● AIM
Copy only the stretch from the line containing "Viewport: 1461px width, 978px" through the line containing "click(x=1613, y=208)", changing every "icon" to "symbol" and leaving everything else the same.

● RECORDS FOR THE EXERCISE
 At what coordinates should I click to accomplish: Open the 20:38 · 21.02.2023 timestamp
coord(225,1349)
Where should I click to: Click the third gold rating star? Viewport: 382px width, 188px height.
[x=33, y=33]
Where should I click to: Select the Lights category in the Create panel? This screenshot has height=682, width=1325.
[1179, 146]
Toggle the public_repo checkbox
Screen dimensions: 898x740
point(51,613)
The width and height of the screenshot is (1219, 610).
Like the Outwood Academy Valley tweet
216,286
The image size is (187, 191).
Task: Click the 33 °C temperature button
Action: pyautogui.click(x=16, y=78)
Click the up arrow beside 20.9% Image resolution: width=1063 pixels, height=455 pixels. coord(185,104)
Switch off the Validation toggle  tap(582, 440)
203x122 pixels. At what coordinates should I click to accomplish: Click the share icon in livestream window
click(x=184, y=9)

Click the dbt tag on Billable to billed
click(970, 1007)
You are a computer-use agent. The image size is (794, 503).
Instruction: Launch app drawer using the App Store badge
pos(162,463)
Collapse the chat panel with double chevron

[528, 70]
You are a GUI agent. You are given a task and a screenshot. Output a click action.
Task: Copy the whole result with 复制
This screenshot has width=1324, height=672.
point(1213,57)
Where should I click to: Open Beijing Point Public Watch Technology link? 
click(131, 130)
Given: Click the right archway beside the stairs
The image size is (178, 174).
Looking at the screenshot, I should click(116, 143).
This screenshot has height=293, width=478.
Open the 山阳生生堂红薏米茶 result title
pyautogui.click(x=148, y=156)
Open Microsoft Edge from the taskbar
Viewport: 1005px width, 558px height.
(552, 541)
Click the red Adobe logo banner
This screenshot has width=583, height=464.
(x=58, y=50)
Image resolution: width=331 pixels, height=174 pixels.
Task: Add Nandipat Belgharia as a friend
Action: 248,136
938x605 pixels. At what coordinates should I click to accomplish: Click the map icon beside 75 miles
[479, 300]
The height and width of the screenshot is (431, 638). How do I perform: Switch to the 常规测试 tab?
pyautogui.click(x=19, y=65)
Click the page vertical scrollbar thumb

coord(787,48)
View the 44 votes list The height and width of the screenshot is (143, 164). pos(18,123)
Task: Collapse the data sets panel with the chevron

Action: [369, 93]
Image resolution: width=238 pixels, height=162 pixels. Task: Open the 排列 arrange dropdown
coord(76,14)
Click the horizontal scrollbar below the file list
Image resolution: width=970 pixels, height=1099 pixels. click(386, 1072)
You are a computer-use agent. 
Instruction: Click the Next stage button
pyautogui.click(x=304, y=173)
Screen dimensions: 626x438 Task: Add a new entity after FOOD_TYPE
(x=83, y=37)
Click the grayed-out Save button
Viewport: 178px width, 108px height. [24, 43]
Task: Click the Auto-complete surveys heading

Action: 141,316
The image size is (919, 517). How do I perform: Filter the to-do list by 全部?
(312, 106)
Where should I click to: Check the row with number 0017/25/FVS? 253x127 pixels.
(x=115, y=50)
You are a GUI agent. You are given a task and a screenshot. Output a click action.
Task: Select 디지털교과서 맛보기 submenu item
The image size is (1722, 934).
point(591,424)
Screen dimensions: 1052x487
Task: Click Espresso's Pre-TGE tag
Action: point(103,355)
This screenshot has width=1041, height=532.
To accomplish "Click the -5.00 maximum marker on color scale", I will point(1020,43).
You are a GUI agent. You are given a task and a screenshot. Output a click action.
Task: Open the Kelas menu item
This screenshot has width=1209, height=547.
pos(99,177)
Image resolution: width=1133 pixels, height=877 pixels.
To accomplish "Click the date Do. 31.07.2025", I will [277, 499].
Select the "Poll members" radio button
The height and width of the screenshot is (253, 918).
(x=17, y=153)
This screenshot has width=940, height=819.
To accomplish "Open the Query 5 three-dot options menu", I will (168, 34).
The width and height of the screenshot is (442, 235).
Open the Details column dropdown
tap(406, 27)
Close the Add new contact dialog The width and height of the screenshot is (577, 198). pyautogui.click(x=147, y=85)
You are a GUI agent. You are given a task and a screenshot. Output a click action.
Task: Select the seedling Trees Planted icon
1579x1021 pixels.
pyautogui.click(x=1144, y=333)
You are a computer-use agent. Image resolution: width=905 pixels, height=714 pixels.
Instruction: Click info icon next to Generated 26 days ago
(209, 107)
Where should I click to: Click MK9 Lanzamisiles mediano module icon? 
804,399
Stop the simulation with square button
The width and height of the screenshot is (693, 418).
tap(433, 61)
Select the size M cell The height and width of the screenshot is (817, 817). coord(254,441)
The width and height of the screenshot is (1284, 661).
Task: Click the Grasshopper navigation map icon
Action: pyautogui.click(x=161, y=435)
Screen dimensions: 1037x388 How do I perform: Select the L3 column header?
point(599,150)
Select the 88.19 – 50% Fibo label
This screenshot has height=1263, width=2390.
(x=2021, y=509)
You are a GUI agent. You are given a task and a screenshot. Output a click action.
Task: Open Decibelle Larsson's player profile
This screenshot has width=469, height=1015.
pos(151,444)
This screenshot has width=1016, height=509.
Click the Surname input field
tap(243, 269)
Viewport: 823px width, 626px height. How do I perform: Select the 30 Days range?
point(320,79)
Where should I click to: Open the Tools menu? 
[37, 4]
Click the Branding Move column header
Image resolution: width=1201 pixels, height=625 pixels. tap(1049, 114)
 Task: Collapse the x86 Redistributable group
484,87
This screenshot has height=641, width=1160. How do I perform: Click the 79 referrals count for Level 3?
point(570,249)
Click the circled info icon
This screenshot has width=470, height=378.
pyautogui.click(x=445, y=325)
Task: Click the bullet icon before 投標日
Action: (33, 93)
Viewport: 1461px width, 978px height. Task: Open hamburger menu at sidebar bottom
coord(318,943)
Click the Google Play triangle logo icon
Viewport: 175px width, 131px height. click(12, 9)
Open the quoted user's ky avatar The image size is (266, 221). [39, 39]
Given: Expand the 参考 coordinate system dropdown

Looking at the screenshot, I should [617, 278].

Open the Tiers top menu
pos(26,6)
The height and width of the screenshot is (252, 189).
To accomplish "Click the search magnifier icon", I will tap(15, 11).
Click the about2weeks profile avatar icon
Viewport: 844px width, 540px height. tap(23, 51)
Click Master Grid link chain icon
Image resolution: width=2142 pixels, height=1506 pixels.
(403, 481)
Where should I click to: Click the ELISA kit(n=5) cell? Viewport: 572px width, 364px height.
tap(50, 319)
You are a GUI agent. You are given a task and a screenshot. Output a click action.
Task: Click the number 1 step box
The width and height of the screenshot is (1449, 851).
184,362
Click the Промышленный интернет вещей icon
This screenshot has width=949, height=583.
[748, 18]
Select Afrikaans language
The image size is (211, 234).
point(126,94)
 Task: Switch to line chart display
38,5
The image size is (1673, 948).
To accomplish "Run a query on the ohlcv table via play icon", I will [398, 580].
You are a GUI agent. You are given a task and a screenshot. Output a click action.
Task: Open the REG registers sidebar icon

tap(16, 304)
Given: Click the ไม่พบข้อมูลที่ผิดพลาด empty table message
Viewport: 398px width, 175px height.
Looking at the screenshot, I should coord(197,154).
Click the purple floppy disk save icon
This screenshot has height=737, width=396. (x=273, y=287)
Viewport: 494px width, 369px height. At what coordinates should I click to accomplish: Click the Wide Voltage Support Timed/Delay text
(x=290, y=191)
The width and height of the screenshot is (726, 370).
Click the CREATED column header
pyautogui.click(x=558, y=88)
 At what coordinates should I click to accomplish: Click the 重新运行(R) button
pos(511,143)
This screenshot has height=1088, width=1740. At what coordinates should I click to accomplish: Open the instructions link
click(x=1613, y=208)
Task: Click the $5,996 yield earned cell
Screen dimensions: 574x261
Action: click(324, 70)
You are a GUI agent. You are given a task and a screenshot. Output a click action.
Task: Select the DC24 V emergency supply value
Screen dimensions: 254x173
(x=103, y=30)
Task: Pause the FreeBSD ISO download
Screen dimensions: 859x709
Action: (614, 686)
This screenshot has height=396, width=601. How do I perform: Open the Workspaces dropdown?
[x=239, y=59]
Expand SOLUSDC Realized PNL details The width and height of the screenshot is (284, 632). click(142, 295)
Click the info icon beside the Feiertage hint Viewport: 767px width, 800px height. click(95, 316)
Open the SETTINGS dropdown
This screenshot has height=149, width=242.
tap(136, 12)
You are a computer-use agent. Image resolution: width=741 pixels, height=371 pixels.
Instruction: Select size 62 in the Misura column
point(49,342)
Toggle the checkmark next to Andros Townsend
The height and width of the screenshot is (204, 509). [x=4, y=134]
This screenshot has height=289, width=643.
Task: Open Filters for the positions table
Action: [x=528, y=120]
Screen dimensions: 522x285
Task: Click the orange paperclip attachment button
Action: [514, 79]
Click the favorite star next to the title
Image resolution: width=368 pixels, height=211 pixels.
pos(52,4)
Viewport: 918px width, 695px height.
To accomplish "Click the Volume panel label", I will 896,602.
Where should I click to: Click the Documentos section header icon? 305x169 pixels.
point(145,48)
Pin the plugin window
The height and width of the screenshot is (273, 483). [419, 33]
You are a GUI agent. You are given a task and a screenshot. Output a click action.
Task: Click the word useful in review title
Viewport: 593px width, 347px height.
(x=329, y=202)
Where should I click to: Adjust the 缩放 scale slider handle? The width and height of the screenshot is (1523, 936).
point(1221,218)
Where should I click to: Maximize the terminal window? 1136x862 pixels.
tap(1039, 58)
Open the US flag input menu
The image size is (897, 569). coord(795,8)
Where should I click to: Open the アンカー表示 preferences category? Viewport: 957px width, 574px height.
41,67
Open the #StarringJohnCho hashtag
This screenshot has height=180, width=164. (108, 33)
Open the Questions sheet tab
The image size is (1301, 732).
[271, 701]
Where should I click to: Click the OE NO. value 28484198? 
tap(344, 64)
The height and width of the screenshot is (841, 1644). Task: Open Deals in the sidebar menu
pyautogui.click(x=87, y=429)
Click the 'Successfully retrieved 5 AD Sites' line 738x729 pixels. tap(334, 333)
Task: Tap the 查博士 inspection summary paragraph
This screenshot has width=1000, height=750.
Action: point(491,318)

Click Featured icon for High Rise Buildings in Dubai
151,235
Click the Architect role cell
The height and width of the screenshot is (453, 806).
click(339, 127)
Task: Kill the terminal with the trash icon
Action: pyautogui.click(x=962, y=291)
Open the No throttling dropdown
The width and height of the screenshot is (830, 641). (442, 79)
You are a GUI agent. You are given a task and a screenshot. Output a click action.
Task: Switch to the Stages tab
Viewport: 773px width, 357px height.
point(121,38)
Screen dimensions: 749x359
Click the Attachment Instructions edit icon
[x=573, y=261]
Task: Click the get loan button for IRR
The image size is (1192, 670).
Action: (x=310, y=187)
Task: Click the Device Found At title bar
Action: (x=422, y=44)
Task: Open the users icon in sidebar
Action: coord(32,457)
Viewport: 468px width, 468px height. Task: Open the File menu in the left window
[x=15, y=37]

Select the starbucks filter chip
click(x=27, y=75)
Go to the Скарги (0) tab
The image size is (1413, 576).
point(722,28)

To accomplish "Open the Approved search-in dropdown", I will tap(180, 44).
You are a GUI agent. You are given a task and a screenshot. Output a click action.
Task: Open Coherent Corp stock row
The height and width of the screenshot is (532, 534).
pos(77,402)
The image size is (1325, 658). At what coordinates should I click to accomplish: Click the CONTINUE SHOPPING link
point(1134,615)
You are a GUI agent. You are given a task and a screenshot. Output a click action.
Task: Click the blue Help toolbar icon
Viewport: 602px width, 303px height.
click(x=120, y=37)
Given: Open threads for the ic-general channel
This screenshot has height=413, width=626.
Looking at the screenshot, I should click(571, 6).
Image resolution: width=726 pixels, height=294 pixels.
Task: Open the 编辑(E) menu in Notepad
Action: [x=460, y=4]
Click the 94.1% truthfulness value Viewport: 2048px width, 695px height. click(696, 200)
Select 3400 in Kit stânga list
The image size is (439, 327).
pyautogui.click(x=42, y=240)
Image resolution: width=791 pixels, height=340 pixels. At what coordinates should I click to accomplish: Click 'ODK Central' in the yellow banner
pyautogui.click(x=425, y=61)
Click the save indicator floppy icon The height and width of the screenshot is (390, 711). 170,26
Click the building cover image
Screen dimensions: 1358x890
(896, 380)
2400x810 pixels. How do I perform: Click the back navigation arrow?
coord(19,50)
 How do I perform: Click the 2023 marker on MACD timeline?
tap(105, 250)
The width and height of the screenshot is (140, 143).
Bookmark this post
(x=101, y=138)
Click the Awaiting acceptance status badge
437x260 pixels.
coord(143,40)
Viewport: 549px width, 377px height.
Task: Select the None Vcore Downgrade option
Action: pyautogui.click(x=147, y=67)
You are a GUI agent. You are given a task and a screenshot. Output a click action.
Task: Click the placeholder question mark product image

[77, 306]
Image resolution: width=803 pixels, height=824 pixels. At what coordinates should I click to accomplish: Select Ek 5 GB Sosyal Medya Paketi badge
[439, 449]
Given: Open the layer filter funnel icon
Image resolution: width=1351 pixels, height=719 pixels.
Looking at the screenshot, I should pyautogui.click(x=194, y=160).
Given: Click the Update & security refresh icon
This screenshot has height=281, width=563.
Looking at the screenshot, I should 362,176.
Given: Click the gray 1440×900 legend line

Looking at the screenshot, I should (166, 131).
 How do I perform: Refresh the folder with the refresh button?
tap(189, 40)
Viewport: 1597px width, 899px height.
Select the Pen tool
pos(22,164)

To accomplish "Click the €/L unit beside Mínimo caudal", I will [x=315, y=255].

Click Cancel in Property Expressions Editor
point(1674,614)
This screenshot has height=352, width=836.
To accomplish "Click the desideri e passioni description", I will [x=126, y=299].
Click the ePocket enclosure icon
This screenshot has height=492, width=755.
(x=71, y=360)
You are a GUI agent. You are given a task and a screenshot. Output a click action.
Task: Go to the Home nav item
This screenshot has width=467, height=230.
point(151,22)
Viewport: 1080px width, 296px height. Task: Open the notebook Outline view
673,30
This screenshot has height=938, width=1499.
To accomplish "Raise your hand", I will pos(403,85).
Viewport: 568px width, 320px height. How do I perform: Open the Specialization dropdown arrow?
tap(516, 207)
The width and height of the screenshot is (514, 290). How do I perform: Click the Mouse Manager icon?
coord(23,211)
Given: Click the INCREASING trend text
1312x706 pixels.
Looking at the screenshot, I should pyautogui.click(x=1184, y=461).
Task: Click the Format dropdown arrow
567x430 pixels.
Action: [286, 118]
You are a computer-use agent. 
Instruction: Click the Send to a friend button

● ANSWER BELOW
Viewport: 1461px width, 978px height. Task: Open hamburger menu at sidebar bottom
coord(318,943)
Click the Google Play triangle logo symbol
Viewport: 175px width, 131px height. click(12, 9)
Open the quoted user's ky avatar The image size is (266, 221). [39, 39]
Given: Expand the 参考 coordinate system dropdown

Looking at the screenshot, I should [617, 278].

Open the Tiers top menu
pos(26,6)
The height and width of the screenshot is (252, 189).
To accomplish "Click the search magnifier symbol", I will tap(15, 11).
Click the about2weeks profile avatar symbol
Viewport: 844px width, 540px height. tap(23, 51)
Click Master Grid link chain symbol
Image resolution: width=2142 pixels, height=1506 pixels.
(403, 481)
Where should I click to: Click the ELISA kit(n=5) cell? Viewport: 572px width, 364px height.
tap(50, 319)
You are a GUI agent. You are given a task and a screenshot. Output a click action.
Task: Click the number 1 step box
The width and height of the screenshot is (1449, 851).
184,362
Click the Промышленный интернет вещей symbol
This screenshot has width=949, height=583.
[748, 18]
Select Afrikaans language
The image size is (211, 234).
point(126,94)
 Task: Switch to line chart display
38,5
The image size is (1673, 948).
To accomplish "Run a query on the ohlcv table via play symbol", I will [398, 580].
You are a GUI agent. You are given a task and a screenshot. Output a click action.
Task: Open the REG registers sidebar symbol

tap(16, 304)
Given: Click the ไม่พบข้อมูลที่ผิดพลาด empty table message
Viewport: 398px width, 175px height.
Looking at the screenshot, I should coord(197,154).
Click the purple floppy disk save symbol
This screenshot has height=737, width=396. (x=273, y=287)
Viewport: 494px width, 369px height. At what coordinates should I click to accomplish: Click the Wide Voltage Support Timed/Delay text
(x=290, y=191)
The width and height of the screenshot is (726, 370).
Click the CREATED column header
pyautogui.click(x=558, y=88)
 At what coordinates should I click to accomplish: Click the 重新运行(R) button
pos(511,143)
This screenshot has height=1088, width=1740. At what coordinates should I click to accomplish: Open the instructions link
click(x=1613, y=208)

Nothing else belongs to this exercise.